本地存储后端 - SQLite + TXT/HTML
使用 SQLite 作为主存储,支持可选的 TXT 快照和 HTML 报告
"""
import sqlite3
import os
import shutil
import pytz
import re
from datetime import datetime, timedelta
from pathlib import Path
from typing import Dict, List, Optional, Any
from trendradar.storage.base import StorageBackend, NewsItem, NewsData
from trendradar.utils.time import (
get_configured_time,
format_date_folder,
format_time_filename,
)
class LocalStorageBackend(StorageBackend):
"""
本地存储后端
使用 SQLite 数据库存储新闻数据,支持:
- 按日期组织的 SQLite 数据库文件
- 可选的 TXT 快照(用于调试)
- HTML 报告生成
"""
def __init__(
self,
data_dir: str = "output",
enable_txt: bool = True,
enable_html: bool = True,
timezone: str = "Asia/Shanghai",
):
"""
初始化本地存储后端
Args:
data_dir: 数据目录路径
enable_txt: 是否启用 TXT 快照
enable_html: 是否启用 HTML 报告
timezone: 时区配置(默认 Asia/Shanghai)
"""
self.data_dir = Path(data_dir)
self.enable_txt = enable_txt
self.enable_html = enable_html
self.timezone = timezone
self._db_connections: Dict[str, sqlite3.Connection] = {}
@property
def backend_name(self) -> str:
return "local"
@property
def supports_txt(self) -> bool:
return self.enable_txt
def _get_configured_time(self) -> datetime:
"""获取配置时区的当前时间"""
return get_configured_time(self.timezone)

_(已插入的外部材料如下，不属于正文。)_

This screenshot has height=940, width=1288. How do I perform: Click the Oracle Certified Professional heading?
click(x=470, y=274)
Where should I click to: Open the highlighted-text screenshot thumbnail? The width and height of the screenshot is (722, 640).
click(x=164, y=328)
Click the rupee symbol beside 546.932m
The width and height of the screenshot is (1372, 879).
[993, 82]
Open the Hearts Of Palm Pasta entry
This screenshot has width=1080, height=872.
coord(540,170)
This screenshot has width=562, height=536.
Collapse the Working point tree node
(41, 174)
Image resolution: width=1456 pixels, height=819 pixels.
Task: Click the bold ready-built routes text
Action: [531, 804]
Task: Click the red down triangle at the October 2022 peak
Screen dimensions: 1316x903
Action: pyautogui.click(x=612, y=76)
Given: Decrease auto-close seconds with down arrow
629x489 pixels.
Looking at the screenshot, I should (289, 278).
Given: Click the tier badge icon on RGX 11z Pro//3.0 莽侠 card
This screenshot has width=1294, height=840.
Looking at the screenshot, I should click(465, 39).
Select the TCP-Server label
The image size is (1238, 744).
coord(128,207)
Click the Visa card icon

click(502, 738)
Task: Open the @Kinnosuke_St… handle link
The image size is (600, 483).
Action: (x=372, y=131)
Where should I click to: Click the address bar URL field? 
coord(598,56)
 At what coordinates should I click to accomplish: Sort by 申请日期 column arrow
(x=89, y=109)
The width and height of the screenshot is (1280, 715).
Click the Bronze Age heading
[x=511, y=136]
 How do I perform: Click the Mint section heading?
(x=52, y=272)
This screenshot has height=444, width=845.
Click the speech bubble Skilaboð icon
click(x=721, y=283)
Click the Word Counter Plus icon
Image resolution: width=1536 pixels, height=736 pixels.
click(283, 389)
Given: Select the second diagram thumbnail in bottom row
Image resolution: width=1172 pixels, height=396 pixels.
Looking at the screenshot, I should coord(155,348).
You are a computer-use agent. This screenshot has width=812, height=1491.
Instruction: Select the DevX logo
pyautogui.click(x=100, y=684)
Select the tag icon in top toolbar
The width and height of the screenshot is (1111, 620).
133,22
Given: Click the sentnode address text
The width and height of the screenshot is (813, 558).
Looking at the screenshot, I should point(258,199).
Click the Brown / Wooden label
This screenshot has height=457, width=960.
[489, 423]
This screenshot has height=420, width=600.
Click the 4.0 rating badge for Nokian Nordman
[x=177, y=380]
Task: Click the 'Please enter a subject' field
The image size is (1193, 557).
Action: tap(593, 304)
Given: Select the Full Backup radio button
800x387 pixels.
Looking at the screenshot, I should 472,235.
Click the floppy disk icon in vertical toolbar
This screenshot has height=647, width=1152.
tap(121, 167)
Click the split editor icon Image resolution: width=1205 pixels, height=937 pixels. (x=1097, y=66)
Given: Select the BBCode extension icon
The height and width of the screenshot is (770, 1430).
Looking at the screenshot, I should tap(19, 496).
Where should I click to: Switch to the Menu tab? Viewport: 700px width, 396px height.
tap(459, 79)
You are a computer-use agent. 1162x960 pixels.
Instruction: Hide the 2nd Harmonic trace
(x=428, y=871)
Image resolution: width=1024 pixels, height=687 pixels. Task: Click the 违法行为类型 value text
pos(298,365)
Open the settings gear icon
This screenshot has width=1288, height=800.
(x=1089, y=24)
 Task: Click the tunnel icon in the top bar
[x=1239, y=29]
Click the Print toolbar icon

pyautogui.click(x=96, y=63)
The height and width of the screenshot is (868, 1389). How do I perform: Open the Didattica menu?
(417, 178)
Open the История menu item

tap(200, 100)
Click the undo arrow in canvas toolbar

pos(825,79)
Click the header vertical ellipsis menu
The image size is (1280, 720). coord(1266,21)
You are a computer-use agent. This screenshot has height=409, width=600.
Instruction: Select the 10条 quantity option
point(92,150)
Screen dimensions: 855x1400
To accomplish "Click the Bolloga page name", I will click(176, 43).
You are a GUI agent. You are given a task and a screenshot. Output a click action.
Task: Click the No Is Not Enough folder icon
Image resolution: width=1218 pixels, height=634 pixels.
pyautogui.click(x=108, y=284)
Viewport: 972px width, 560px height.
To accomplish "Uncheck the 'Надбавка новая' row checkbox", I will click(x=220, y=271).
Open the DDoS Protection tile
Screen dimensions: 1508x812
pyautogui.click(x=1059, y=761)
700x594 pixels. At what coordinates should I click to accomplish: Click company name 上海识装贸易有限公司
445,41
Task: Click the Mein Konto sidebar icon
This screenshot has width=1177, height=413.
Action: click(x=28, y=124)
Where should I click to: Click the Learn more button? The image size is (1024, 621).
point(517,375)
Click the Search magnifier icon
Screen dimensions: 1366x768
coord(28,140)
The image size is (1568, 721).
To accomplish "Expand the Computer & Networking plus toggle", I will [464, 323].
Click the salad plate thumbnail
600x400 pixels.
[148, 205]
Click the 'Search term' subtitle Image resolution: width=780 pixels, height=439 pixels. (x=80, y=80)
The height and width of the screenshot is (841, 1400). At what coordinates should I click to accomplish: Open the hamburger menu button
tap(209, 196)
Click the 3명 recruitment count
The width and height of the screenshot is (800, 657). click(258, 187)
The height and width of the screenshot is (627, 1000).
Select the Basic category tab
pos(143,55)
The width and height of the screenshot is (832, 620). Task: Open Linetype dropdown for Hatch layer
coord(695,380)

def _format_date_folder(self, date: Optional[str] = None) -> str:
"""格式化日期文件夹名 (ISO 格式: YYYY-MM-DD)"""
return format_date_folder(date, self.timezone)
def _format_time_filename(self) -> str:
"""格式化时间文件名 (格式: HH-MM)"""
return format_time_filename(self.timezone)
def _get_db_path(self, date: Optional[str] = None) -> Path:
"""获取 SQLite 数据库路径"""
date_folder = self._format_date_folder(date)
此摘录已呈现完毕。